# Lesson 3. About data types in Python - Data Science for scientists 101

## Learning Objectives

At the end of this activity, you will be able to:

• Understand the structure of and be able to create a vector object in Python.

## What You Need

You need Python 3.x and Jupyter notebooks to complete this tutorial. Also you should have an earth-analytics directory setup on your computer with a /data directory with it.

To begin working with arrays in python you will first load the numpy library.

import numpy as np


## Numpy arrays and data types

An array is a common data structure used in python. An array is defined as a group of values, which most often are either numbers or characters. You can assign this list of values to an object or variable, just like you can for a single value.
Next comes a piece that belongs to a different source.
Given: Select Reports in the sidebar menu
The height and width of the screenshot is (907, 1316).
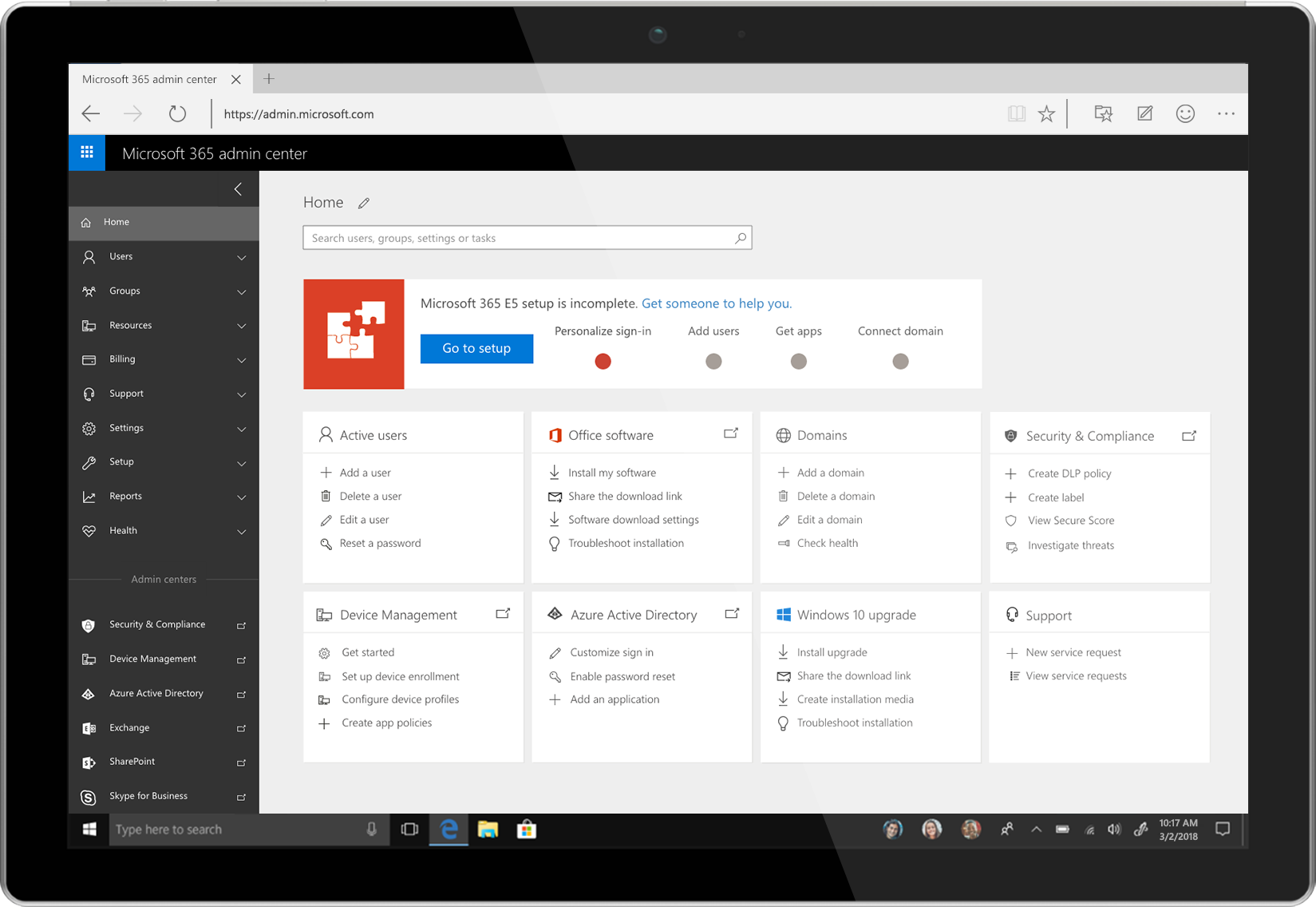Looking at the screenshot, I should [x=125, y=496].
For example you can create a vector of animal weights:

weight_g = np.array([50, 60, 65, 82])
weight_g

array([50, 60, 65, 82])


An array can also contain characters:

animals = np.array(['mouse', 'rat', 'dog'])
animals

array(['mouse', 'rat', 'dog'],
dtype='<U5')


There are many functions that allow you to inspect the content and structure of an array. For instance, len() (short for length) tells you how many elements are in a particular vector:

len(weight_g)

4

len(animals)

3


## Array data types

An important feature of an array, is that all of the elements are the same data type. The attribute .dtype shows us the the data type stored within an array:

weight_g.dtype

dtype('int64')

animals.dtype

dtype('<U5')


The function type() shows us the structure of the object.
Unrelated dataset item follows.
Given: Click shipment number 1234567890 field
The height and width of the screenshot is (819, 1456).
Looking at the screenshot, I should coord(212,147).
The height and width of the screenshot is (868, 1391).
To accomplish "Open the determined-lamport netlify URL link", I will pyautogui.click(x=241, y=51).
# View the python object type
type(weight_g)

numpy.ndarray


You can add elements to an array using the .hstack() function. Below, you add the value 90 to the end of the weight_g object.
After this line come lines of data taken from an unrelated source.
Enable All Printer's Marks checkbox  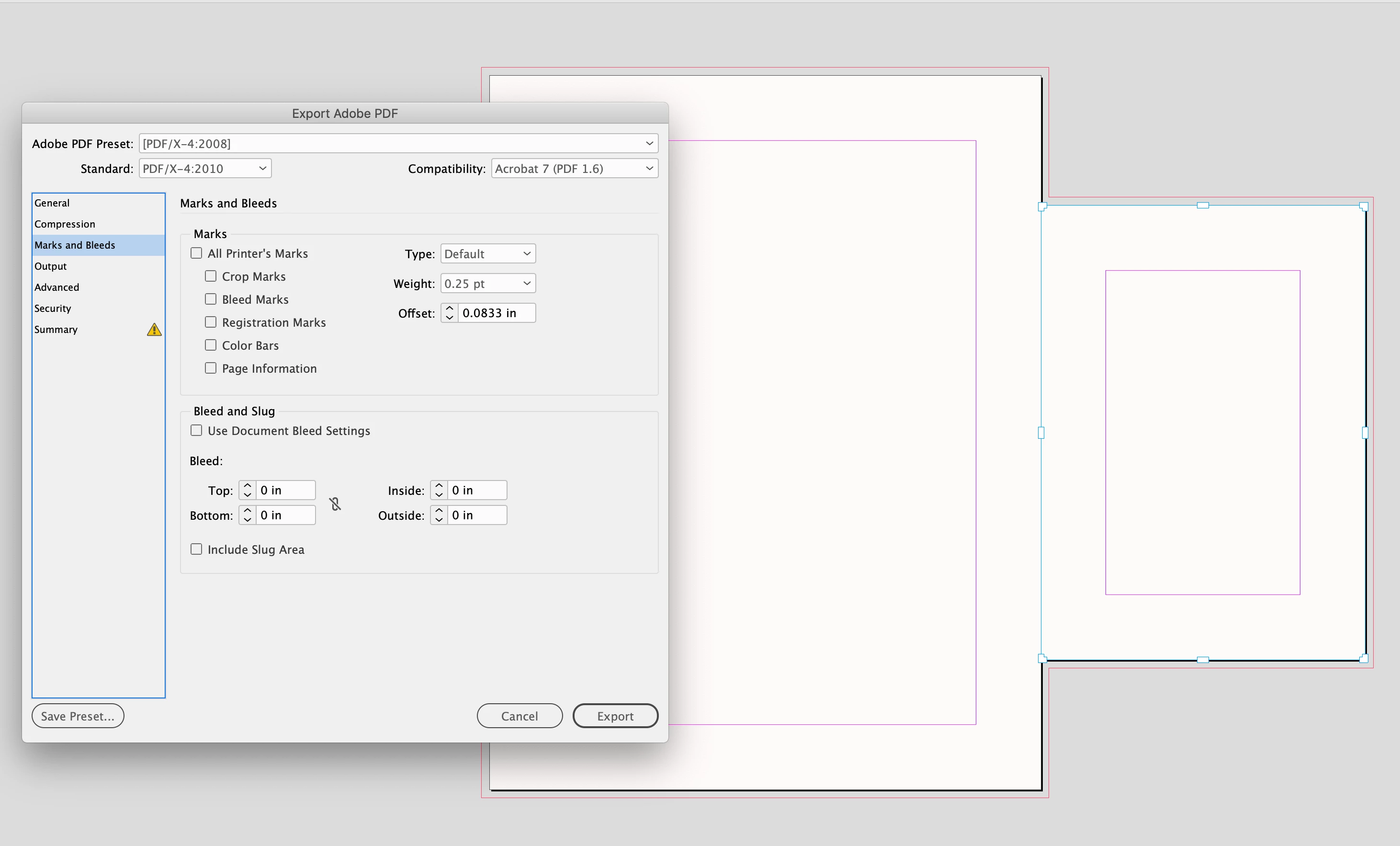point(197,253)
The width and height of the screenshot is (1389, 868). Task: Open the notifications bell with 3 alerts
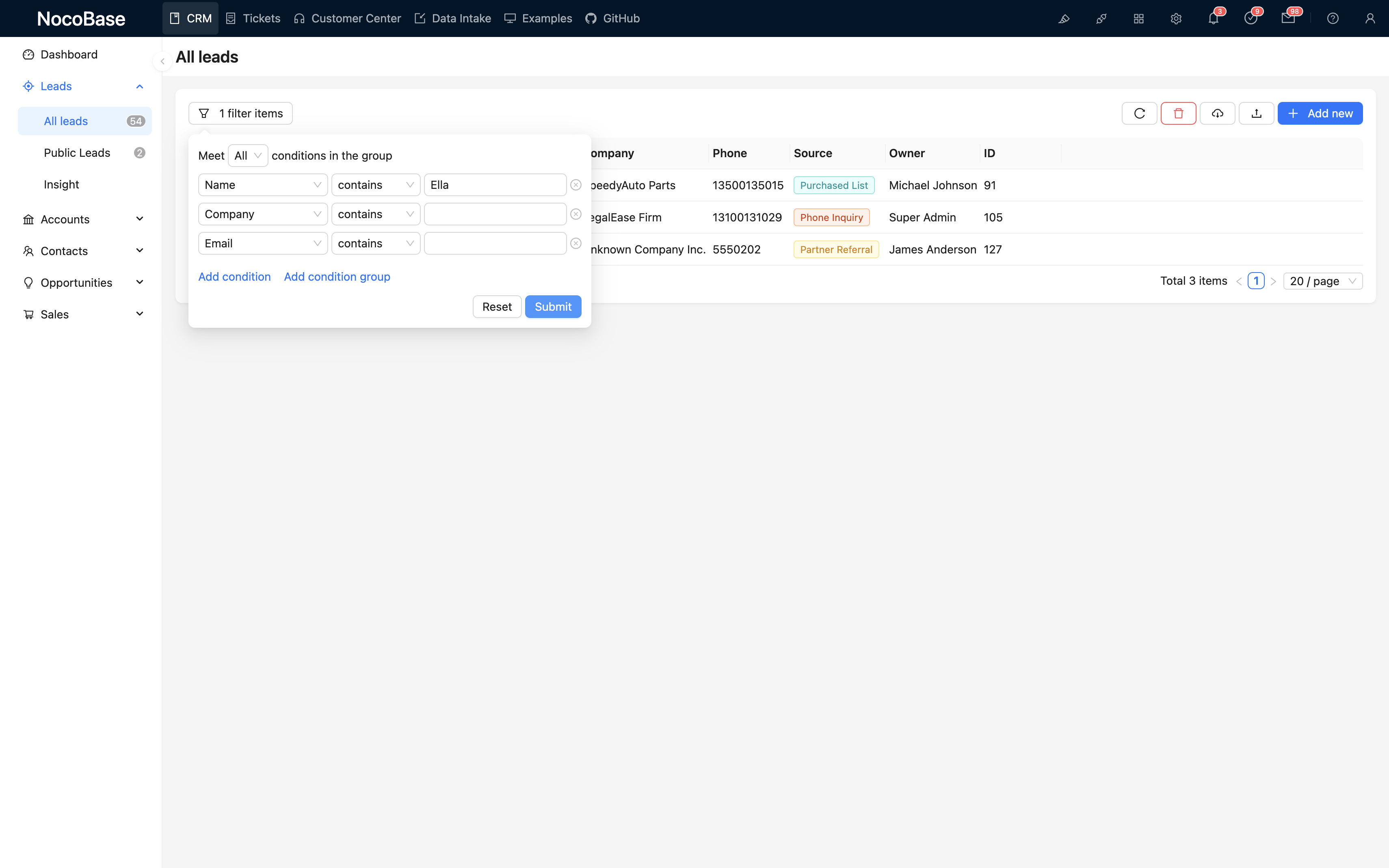click(1214, 18)
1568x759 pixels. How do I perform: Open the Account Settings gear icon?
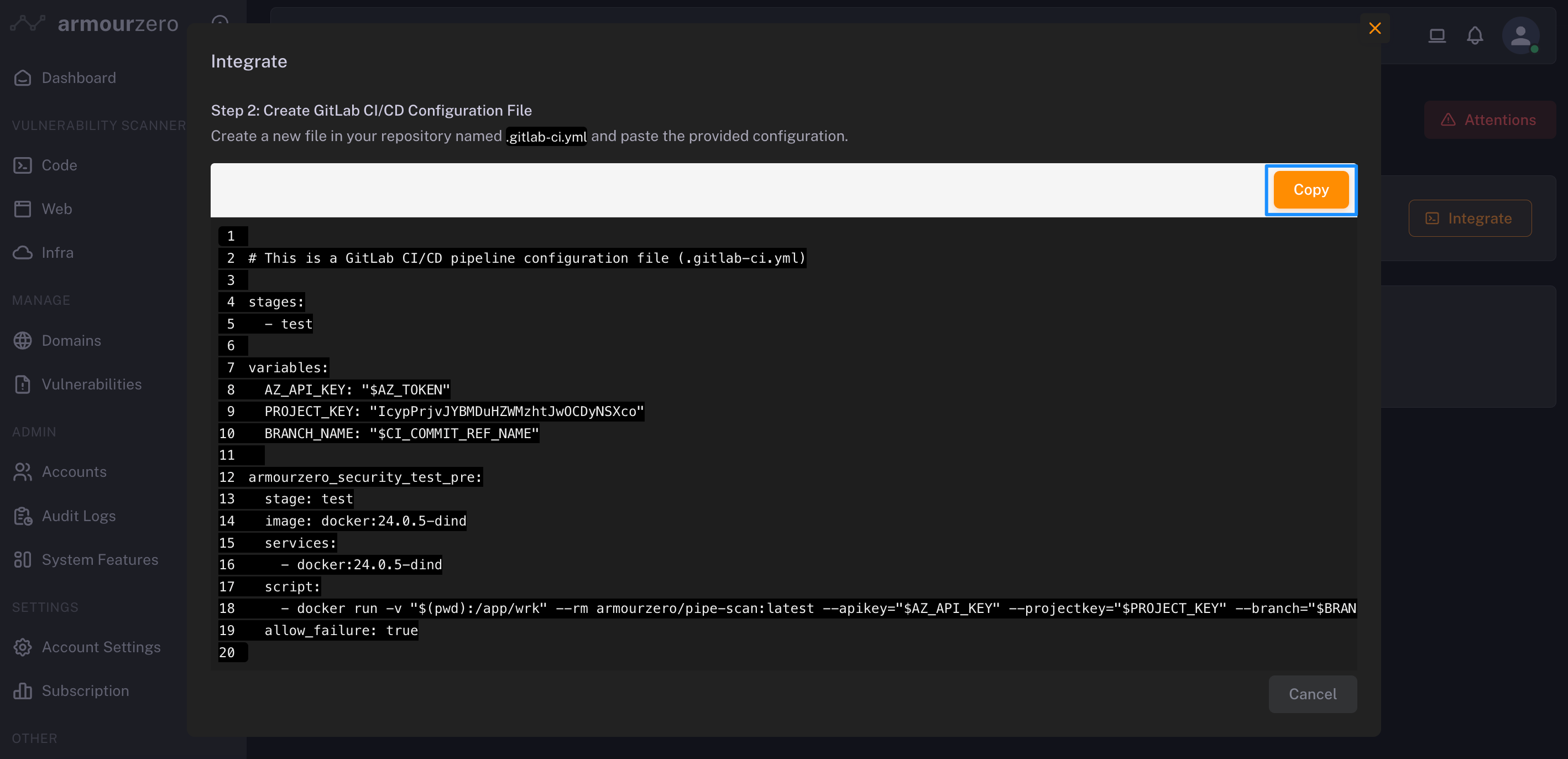point(23,647)
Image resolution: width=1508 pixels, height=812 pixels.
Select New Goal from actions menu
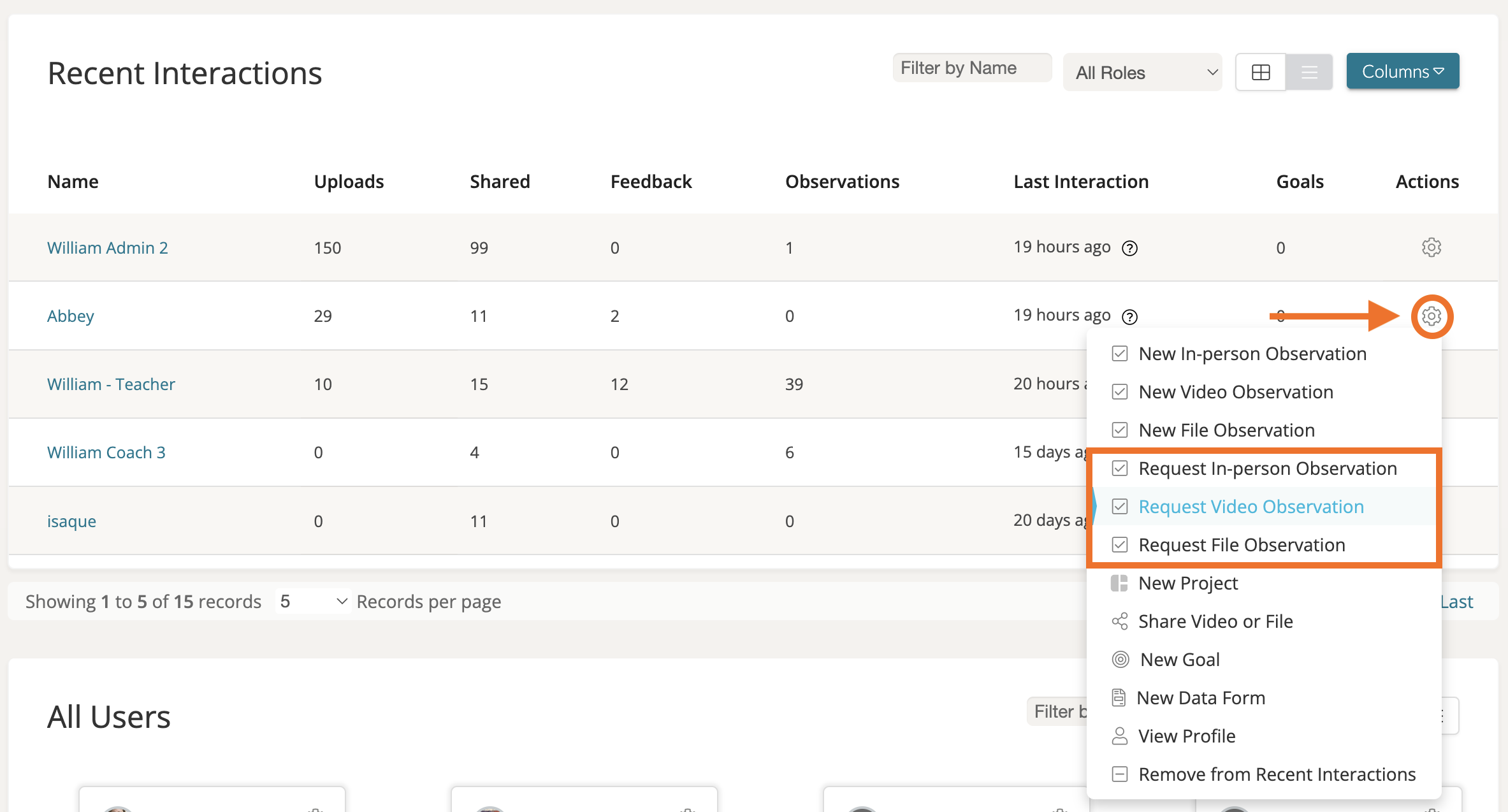tap(1179, 660)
# add the number 90 to the end of the vector
weight_g = np.hstack([weight_g, 90])

# add the number 30 to the beginning of the vector
weight_g = np.hstack([30, weight_g])

weight_g

array([30, 50, 60, 65, 82, 90])


In the examples above, you saw 2 standard data types that Python uses:

1. "String" and
2. "Integer".

These are four primative data types that all python objects are built from. They are

• "Boolean" for TRUE and FALSE
• "Integer" : whole numbers from negative infinity to infinity
• "Float" : Rational Numbers ending with decinmal points
• "String" : Collections of words or characters in single or double quotes

## Data type vs. data structure

Data structures in python include arrays, lists, tuples, sets, and dictonaries.

• "Arrays": In this class you will work with arrays through the numpy modeule, it is important to know that arrays and lists are similar but arrays must be made up of elments that are the same data type.
• "lists": denoted by [] and contain a series of values, seperated by , they are mutable in python which means they can be changed
• "Tuple": defined by () and contain a series of values, but tuples are immutable
• "Sets": a collect of unique objects. Sets are mutable
• "Dictonaries" list of key value pairs that are denoted by {} a key and its value(s) are seperated by a : and key value pairs are sepearted by commas.

## Optional challenge activity

• Question: What happens when you create a list that contains both numbers and character values? Give it a try and write down the answer.
• Question: What will happen in each of these examples? (hint: use type() to check the data type of your objects):
num_char = np.array([1, 2, 3, 'a'])

num_logical = np.array([1, 2, 3, True])

char_logical = np.array(['a', 'b', 'c', True])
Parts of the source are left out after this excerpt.